Featuring guest writer:Brutus

What are little boys made of, made of?
What are little boys made of?
Frogs and snails, and puppy dogs’ tails.
That’s what little boys are made of

What are little girls made of, made of?
What are little girls made of?
Sugar and spice, and all things nice.
That’s what little girls are made of.

~ English Nursery Rhyme

This famous nursery rhyme is many hundreds of years old. It testifies to a basic awareness that little boys have different parameters of behavior than little girls. Everyone knows how girls are different from boys… kind of. We have an idea of what boys and girls should be: blue and pink, outdoor and indoor, energetic and quiet. And yet, there are some girls who love playing football in the yard all day, and there are some boys who would rather bake cookies in the kitchen.

What did he say? What did she say?



He Said:
Slugs, snails and puppy dog tails doesn’t seem entirely farfetched. My brother, when he was two years old, once popped a huge yellow slug into his mouth. At that age, you can’t have a rational motive to eat a slug – it’s got to be some kind of innate recognition of oneness.

Sugar, spice and everything nice, on the other hand, is best described as “Wishful thinking.”

For example: You have to walk past a strange large dog, which stares at you with an unreadable glint in its eye. Grinning ghoulishly, you repeat “Good dog!” over and over; not because you think the dog really is good, but because you are pleading with the dog to be a good dog, rather than the more realistic “unpredictable scary dog, who will shortly be using my gall bladder as a chew toy.”

Likewise, our nursery rhyme appeals to girls to be “everything nice,” rather than the more realistic “girl who will nag me until I develop an ulcer the size of a Frisbee.”

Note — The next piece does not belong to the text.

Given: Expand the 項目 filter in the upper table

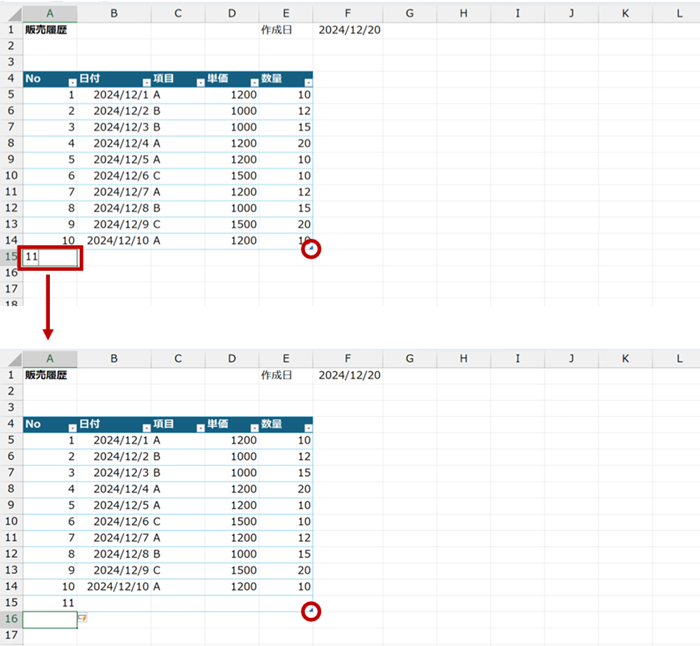Looking at the screenshot, I should (199, 82).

This is also known as “The Power of Positive Thinking,” or “Looking On The Bright Side,” or “Denial.”

We say things like “a woman would never start a war.” But I bet they have; they were just smart enough to get men to do the messy part.

Maybe an idealized image of women as angels helps mankind save face; if we have at least one “nice gender”, then humanity can’t be all that bad. The men slaughter each other, the women have tea parties, and things look pretty good on the whole.

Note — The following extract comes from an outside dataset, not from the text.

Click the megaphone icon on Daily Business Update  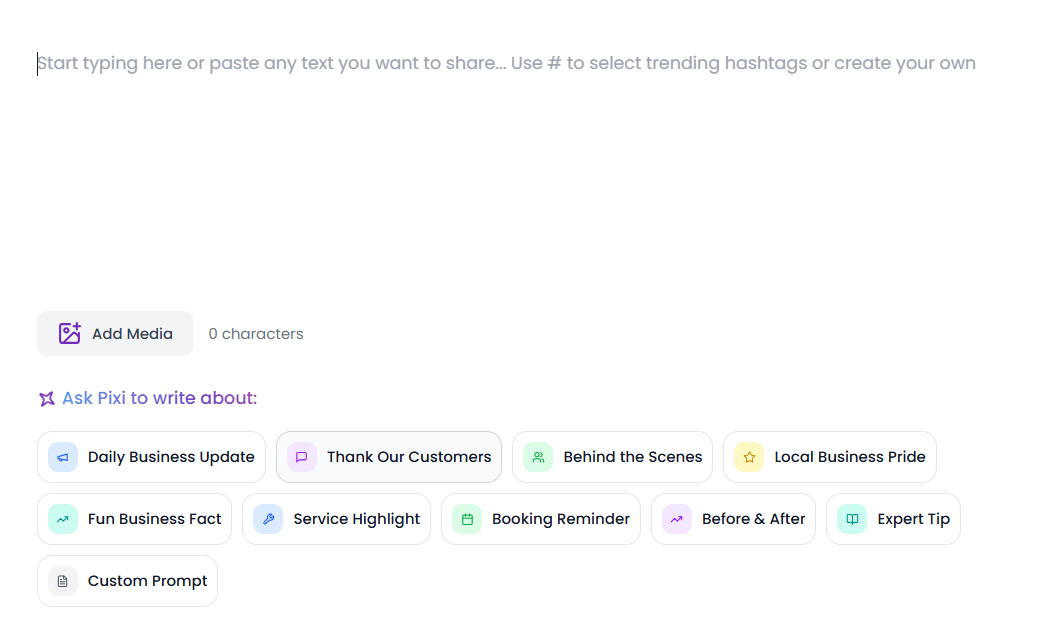(x=63, y=457)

Still, one gender shouldn’t be expected to represent niceness or not-niceness, sensitivity or toughness. We can find common ground only by recognizing our capacity for both. So let women have their puppy dog tails back. After all, as Kipling eloquently observed, “The female of the species is more deadly than the male.”


She Said:
My first reaction: the day they made me they’d run out of sugar, and added extra spice.

But really, I have to ask myself, do people still believe this stuff? To answer my question all I have to do is walk into the local Toys-R-Us and peruse the pink isles filled with dolls in lace, plastic make-up sets, and teddy bears or the blue isles filled with soldiers, guns and trucks. The children running through the store falling neatly into their gendered roles. Never straying into the opposite sexes colors section, wearing clothing appropriate to their sexual category, preparing to be productive members of future society. The segregation of the genders so blatantly apparent, it’s sickening!

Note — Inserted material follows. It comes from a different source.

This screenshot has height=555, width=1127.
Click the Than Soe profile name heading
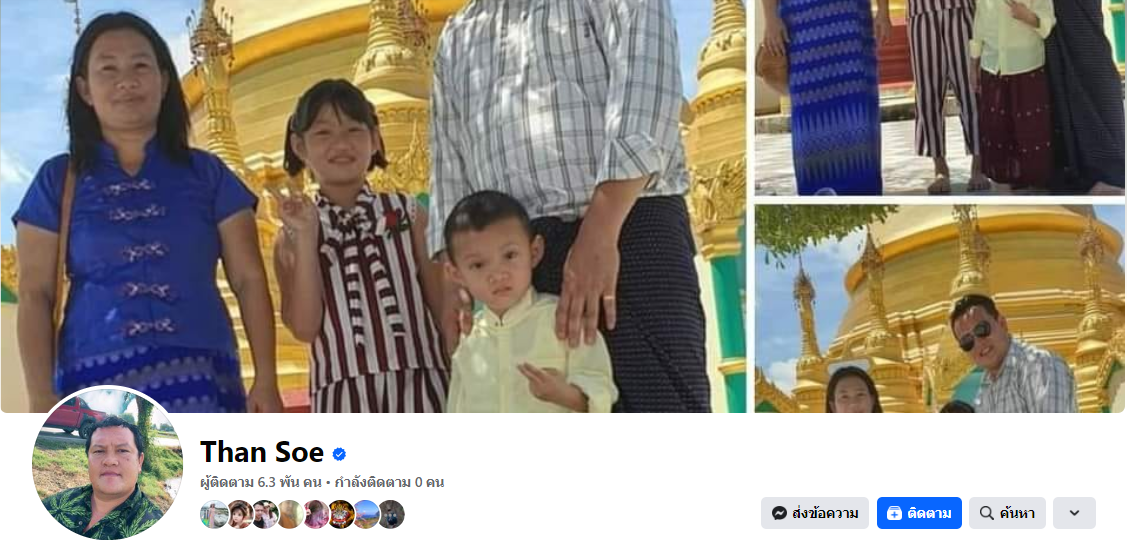(x=262, y=452)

With the advancements feminism has made, why do things still look the same?

As I am walking around observing, I see a little boy, who has strayed from his rightful place in the blue isles, and is sitting on the floor examining a box of makeup and hair accessories in an isle clearly marked pink. His father quickly walks up to him, shoves the box onto the nearest shelf, and tells him to go find his brother. He then looks at me, as if embarrassed, and says, “He knows his mother likes this stuff, he’s not gay or anything.” And then walks past me quickly. This boy had traveled into a world that was not meant for him, and the raised voices I heard a couple of isles over, in blue territory, told me he was being punished for inadvertently crossing the line.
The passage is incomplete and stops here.